Défi
Rédigez la suite du récit consacré à Gabriel de La Cropte de Chantérac et à Fénelon, en reprenant juste après sa dernière phrase.

Extrait choisi
Gabriel, abbé, secrétaire de Fénelon

Louis-Joseph, frère de Jean l’archiprêtre, a 3 garçons qui arrivent à l’âge adulte. L’aîné est officier et meurt au combat sans descendance.

Gabriel de La Cropte de Chantérac, le troisième, a son oncle Jean pour parrain. Il est destiné à l’Eglise.  Il grandit paisiblement en Dordogne avant de rejoindre le séminaire Saint-Sulpice à Paris ou il entre le 14 juillet 1662.

Dans cette solide institution, il apprend la vie d’oraison et l’esprit de sacrifice. Il s’agit de « ne rien désirer par soi, mais seulement en Jésus-Christ qui fait désirer les choses quand il faut et comme il faut » et de « vivre dans l’esprit de Jésus-Christ qui doit nous séparer du monde animés du monde même »

L’abbé de Chantérac, secrétaire de Fénelon qui était son cousin germain

François de Salignac de La Mothe-Fénelon dit Fénelon est un lointain cousin de Gabriel. Né le 6 août 1651 au château de Fénelon à Sainte-Mondane, à côté de Sarlat, il était le fils de Louise de La Cropte de Saint-Abre, seconde épouse de Pons de Salignac (1601-1663), marquis de La Mothe-Fénelon. Il vient étudier lui aussi au séminaire Saint-Sulpice, mais cinq ans plus tard. Lui et Gabriel ne s’y rencontrent pas.

La carrière ecclésiastique de Fénelon commence bien : il a les faveurs de Louis XIV qui le choisit en 1689 comme précepteur de son petit-fils le duc de Bourgogne. Il est nommé archevêque de Cambrai (1695-1715).

Mais les choses tournent mal pour lui :

Avec l’Eglise d’abord, car il adhère au quiétisme qui pose comme vertu la tranquillité de l’âme et sa proximité personnelle avec Dieu. Mais cette doctrine a déjà été condamnée en Italie en 1687 par le pape Innocent XI qui y voyait un mépris de l’autorité ecclésiastique et un risque de morale relâchée. Le débat reprend et oppose Fénelon et Bossuet.

Bloc de données
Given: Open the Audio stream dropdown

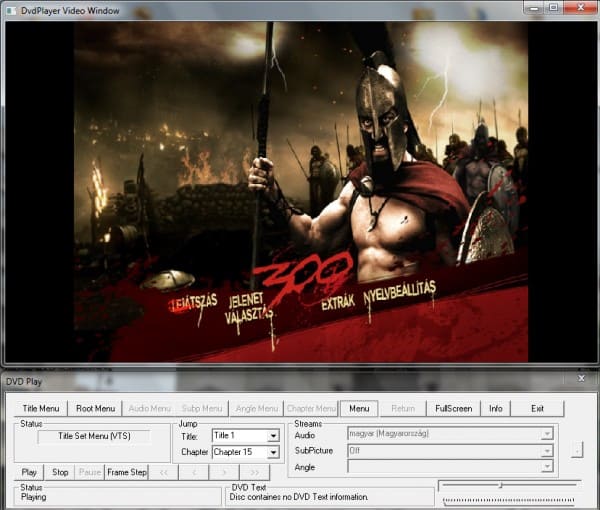Looking at the screenshot, I should [546, 434].
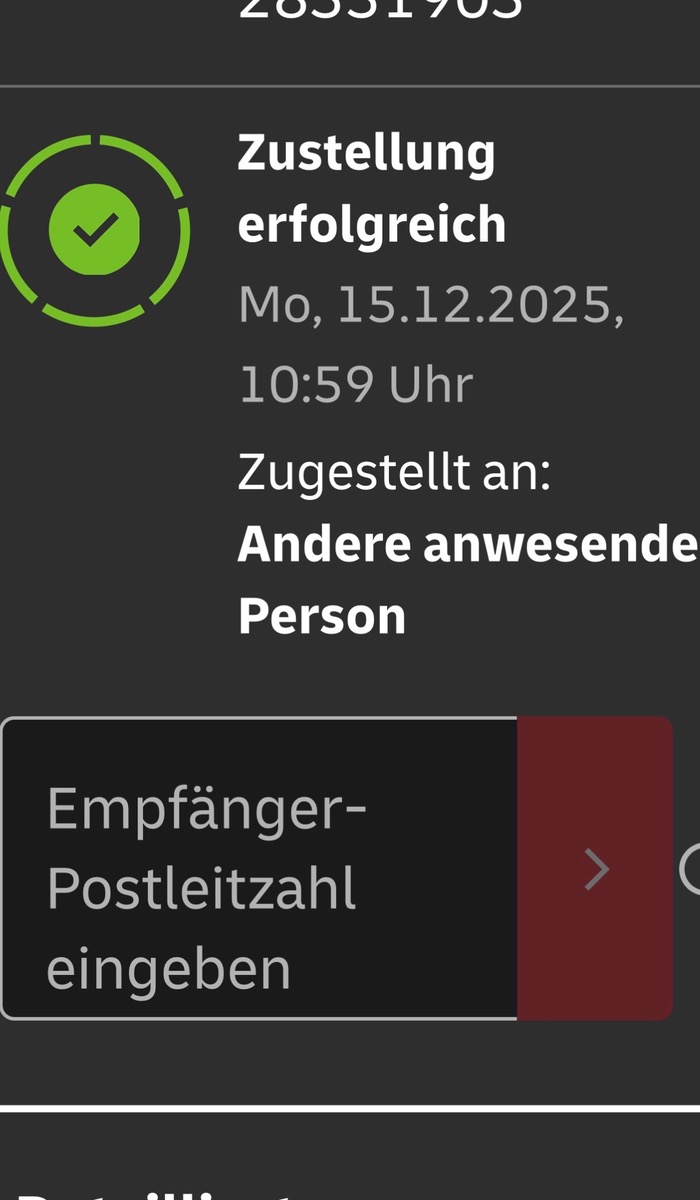
Task: Focus the Empfänger-Postleitzahl eingeben input field
Action: click(259, 868)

Résultat de l'exercice
Avec Louis XIV aussi, dont il perd le soutien en 1699 :

Dans son roman Les Aventures de Télémaque écrit pour l’éducation des petits-enfants du Roi, il a osé suggérer que le religieux pouvait aussi se mêler des affaires de la cité créant ainsi des « ponts » entre la terre et le ciel. Cette idée est considérée comme une critique inadmissible de l’absolutisme royal. Fénelon doit quitter la cour.

Le directeur du séminaire met Fénelon en relation avec Gabriel : « C’est un de nos plus intimes amis et qui est capable de vous rendre de grands services. Car je crois qu’il n’aura pas moins d’esprit de capacité, de prudence et de bonne volonté qu’il en avait autrefois au séminaire. »

Fénelon choisit Gabriel pour défendre le quiétisme à Rome et plaider sa cause auprès du pape Innocent XII.

Gabriel se donne corps et âme à cette cause où il fallait faire preuve d’érudition, d’abnégation et de fermeté.

Pour avancer, Gabriel, homme réfléchi mais discret et modeste, s’appuie sur cette phrase de Fénelon « L’homme digne d’être écouté est celui qui ne se sert de la parole que pour la pensée et de la pensée que pour la vérité et la vertu. »

Albert Delplanque dans sa notice « Fénelon et ses amis » écrit à ce sujet :

« Ses lettres écrites de Rome ne se détournent jamais de leur objet : la Rome chrétienne et la Rome païenne, tant de monuments grandioses de deux civilisations à côté desquels il passait tous les jours, le paysage, la beauté du ciel et des montagnes, les mœurs du pays, rien de tout cela n’a laissé de traces dans ses lettres et on regrette cette sobriété et cette sécheresse ; mais il n’écrit pas pour s’amuser, ni pour amuser ; il écrit parce qu’il le faut ».

C’est donc avec une farouche obstination mais avec modestie, que Gabriel défend la cause. Fénelon l’exhorte à se montrer plus offensif : « Elevez un peu votre voix, mon cher abbé, et songez que le voici le temps de l’élever pour faire une puissante impression sur les juges. » (Lettre du 25 avril 1698).

Dans ses lettres transparaît combien Gabriel appréciait la droiture de Fénelon, son souci d’être dans la vérité, son esprit évangélique, sa modestie et sa justesse.

L’estime est réciproque ; « Sage dans la conduite, ferme pour le dogme » C’est ainsi que Fénelon qualifie, lorsqu’il doit le présenter, celui qu’il appelle familièrement son parent. Dans l’intimité, il l’appelle « le Vénérable ».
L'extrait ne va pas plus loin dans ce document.